MUKAZA, 20 déc (ABP) – Le ministère de l’Environnement, de l’Agriculture et de l’Élevage, à travers l’Office Burundais pour la Protection de l’Environnement (OBPE), a organisé du 18 au 19 décembre 2025, un atelier national de validation du Rapport d’Inventaire National des gaz à effet de serre. Cet atelier s’inscrit dans le cadre des projets de la Quatrième Communication Nationale sur les changements climatiques (QCNCC) et du Premier Rapport Biennal de Transparence (BTR1), conformément à la Convention-cadre des Nations Unies sur les changements climatiques (CCNUCC) et à l’Accord de Paris.
S’exprimant à cette occasion, le secrétaire permanent au ministère de l’Environnement, M. Emmanuel Niyungeko, a indiqué que l’inventaire des gaz à effet de serre est une étude essentielle permettant d’évaluer la contribution d’un pays au réchauffement planétaire, résultant des émissions anthropiques. Il a souligné que, grâce à cet exercice, le Burundi contribue à la mise en œuvre de l’objectif commun de l’Accord de Paris et de la CCNUCC, tel que défini dans leurs articles 2, visant à éviter toute perturbation anthropique dangereuse du système climatique.
Selon lui, il s’agit du cinquième inventaire national des gaz à effet de serre réalisé par le Burundi. Cet inventaire a été élaboré dans le cadre de deux projets majeurs : la Quatrième Communication Nationale sur les changements climatiques et le Premier Rapport Biennal de Transparence, ce dernier ayant été soumis en octobre 2025 au secrétariat de la CCNUCC. Il constitue également une actualisation de quatre inventaires nationaux antérieurs, intégrés dans le premier rapport Biennal Actualisé soumis en 2022, la Troisième Communication Nationale soumise en 2019, la Deuxième Communication Nationale soumise en 2009, ainsi que la Communication Nationale initiale soumise en 2001.

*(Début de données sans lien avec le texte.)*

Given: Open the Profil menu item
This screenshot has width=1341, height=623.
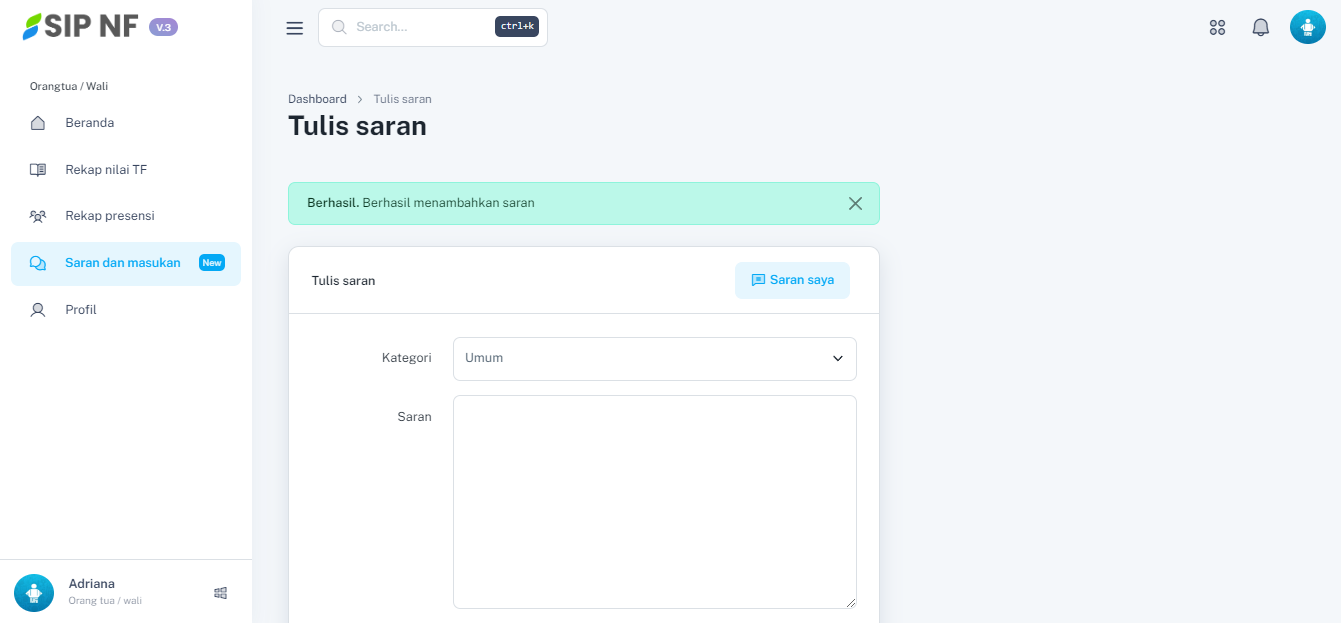Looking at the screenshot, I should (x=81, y=310).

Niyungeko a précisé que cet inventaire est inclusif, car sa préparation a impliqué l’ensemble des parties prenantes définies dans le système national d’inventaire des gaz à effet de serre, institué par le Décret N°100/206 du 28 septembre 2021. Il couvre cinq secteurs clés, à savoir : l’Énergie, les Procédés industriels et l’utilisation des produits (PIUP), l’Agriculture, la Foresterie et les Déchets.
Les estimations des émissions anthropiques ont été réalisées à l’aide du logiciel du GIEC (2006), conformément aux lignes directrices mises à jour en 2019, pour la période 2005 à 2023, selon la disponibilité des données.
Pour sa part, la directrice de l’Environnement, Mme Rénilde Ndayishimiye, a indiqué que l’objectif principal de cet atelier est de clôturer les activités du projet relatif au Rapport Biennal de Transparence, couvrant la transparence climatique, la transparence de l’appui et la transparence de l’action.
Elle a rappelé que le Burundi, en tant que partie ayant ratifié la CCNUCC et l’Accord de Paris, doit respecter ses engagements internationaux. Elle a également précisé que le Rapport Biennal de Transparence a déjà été transmis au secrétariat de la CCNUCC et qu’il est publié sur les plateformes officielles de la Convention depuis le 6 octobre 2025. Démarré en 2023, le projet arrive ainsi à son terme, marquant la clôture officielle des activités.
Selon Mme Ndayishimiye, cette démarche permettra non seulement de montrer comment le Burundi honore ses engagements climatiques, mais aussi de renforcer la confiance des partenaires techniques et financiers, désireux d’accompagner le pays dans des projets de résilience climatique et de développement à faible émission de carbone.